(Records excerpted from a collection)

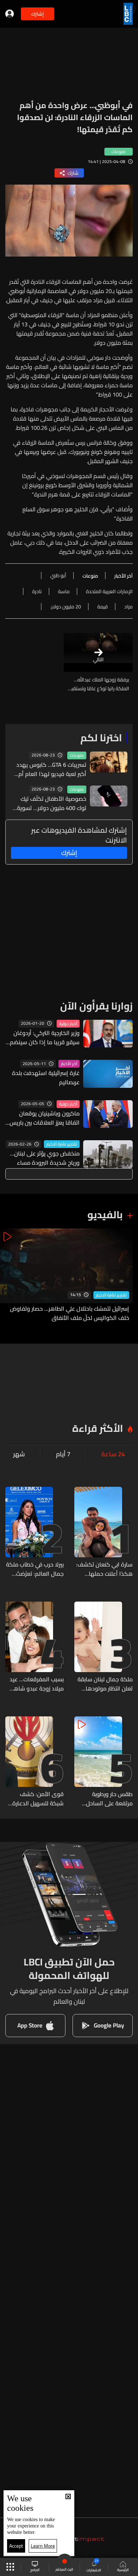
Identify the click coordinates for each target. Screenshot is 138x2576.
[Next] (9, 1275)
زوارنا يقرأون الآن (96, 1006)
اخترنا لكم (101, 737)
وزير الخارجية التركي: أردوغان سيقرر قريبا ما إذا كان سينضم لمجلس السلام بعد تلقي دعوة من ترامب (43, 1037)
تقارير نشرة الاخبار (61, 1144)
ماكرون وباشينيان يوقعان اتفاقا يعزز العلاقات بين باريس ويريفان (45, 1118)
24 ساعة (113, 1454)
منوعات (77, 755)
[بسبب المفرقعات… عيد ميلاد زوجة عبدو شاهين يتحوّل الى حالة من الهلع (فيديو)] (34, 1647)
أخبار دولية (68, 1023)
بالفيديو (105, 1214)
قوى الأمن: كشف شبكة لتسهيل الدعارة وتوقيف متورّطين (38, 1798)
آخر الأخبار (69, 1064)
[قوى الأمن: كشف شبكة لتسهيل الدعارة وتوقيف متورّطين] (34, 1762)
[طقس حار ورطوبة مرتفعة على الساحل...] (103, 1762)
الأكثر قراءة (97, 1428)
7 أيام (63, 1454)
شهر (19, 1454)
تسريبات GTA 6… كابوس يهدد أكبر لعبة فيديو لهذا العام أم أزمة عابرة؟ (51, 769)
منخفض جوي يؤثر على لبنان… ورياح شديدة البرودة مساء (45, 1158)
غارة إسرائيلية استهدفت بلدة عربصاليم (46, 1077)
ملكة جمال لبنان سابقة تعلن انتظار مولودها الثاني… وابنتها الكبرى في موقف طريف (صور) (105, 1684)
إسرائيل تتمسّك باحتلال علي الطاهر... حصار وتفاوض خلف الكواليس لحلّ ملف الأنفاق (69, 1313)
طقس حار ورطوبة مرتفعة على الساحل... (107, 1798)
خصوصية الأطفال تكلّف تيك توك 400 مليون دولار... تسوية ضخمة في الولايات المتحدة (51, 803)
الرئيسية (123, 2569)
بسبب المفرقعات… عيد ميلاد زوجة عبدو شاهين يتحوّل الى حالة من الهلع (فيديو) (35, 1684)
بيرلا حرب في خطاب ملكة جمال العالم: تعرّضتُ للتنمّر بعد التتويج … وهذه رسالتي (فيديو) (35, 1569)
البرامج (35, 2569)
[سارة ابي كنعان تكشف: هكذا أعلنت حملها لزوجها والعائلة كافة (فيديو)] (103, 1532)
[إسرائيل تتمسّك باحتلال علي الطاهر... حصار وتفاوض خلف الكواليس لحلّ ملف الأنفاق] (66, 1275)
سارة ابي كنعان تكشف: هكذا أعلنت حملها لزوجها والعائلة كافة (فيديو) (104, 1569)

*PROBLEM TO WORK ON*.
Set down every record exactly as written, but drop the pictures.

*TASK RESULT*.
Identify the click coordinates for each target. Screenshot is 138x2576.
[Next] (9, 1275)
زوارنا يقرأون الآن (96, 1006)
اخترنا لكم (101, 737)
وزير الخارجية التركي: أردوغان سيقرر قريبا ما إذا كان سينضم لمجلس السلام بعد تلقي دعوة من ترامب (43, 1037)
تقارير نشرة الاخبار (61, 1144)
ماكرون وباشينيان يوقعان اتفاقا يعزز العلاقات بين باريس ويريفان (45, 1118)
24 ساعة (113, 1454)
منوعات (77, 755)
[بسبب المفرقعات… عيد ميلاد زوجة عبدو شاهين يتحوّل الى حالة من الهلع (فيديو)] (34, 1647)
أخبار دولية (68, 1023)
بالفيديو (105, 1214)
قوى الأمن: كشف شبكة لتسهيل الدعارة وتوقيف متورّطين (38, 1798)
آخر الأخبار (69, 1064)
[قوى الأمن: كشف شبكة لتسهيل الدعارة وتوقيف متورّطين] (34, 1762)
[طقس حار ورطوبة مرتفعة على الساحل...] (103, 1762)
الأكثر قراءة (97, 1428)
7 أيام (63, 1454)
شهر (19, 1454)
تسريبات GTA 6… كابوس يهدد أكبر لعبة فيديو لهذا العام أم أزمة عابرة؟ (51, 769)
منخفض جوي يؤثر على لبنان… ورياح شديدة البرودة مساء (45, 1158)
غارة إسرائيلية استهدفت بلدة عربصاليم (46, 1077)
ملكة جمال لبنان سابقة تعلن انتظار مولودها الثاني… وابنتها الكبرى في موقف طريف (صور) (105, 1684)
إسرائيل تتمسّك باحتلال علي الطاهر... حصار وتفاوض خلف الكواليس لحلّ ملف الأنفاق (69, 1313)
طقس حار ورطوبة مرتفعة على الساحل... (107, 1798)
خصوصية الأطفال تكلّف تيك توك 400 مليون دولار... تسوية ضخمة في الولايات المتحدة (51, 803)
الرئيسية (123, 2569)
بسبب المفرقعات… عيد ميلاد زوجة عبدو شاهين يتحوّل الى حالة من الهلع (فيديو) (35, 1684)
بيرلا حرب في خطاب ملكة جمال العالم: تعرّضتُ للتنمّر بعد التتويج … وهذه رسالتي (فيديو) (35, 1569)
البرامج (35, 2569)
[سارة ابي كنعان تكشف: هكذا أعلنت حملها لزوجها والعائلة كافة (فيديو)] (103, 1532)
[إسرائيل تتمسّك باحتلال علي الطاهر... حصار وتفاوض خلف الكواليس لحلّ ملف الأنفاق] (66, 1275)
سارة ابي كنعان تكشف: هكذا أعلنت حملها لزوجها والعائلة كافة (فيديو) (104, 1569)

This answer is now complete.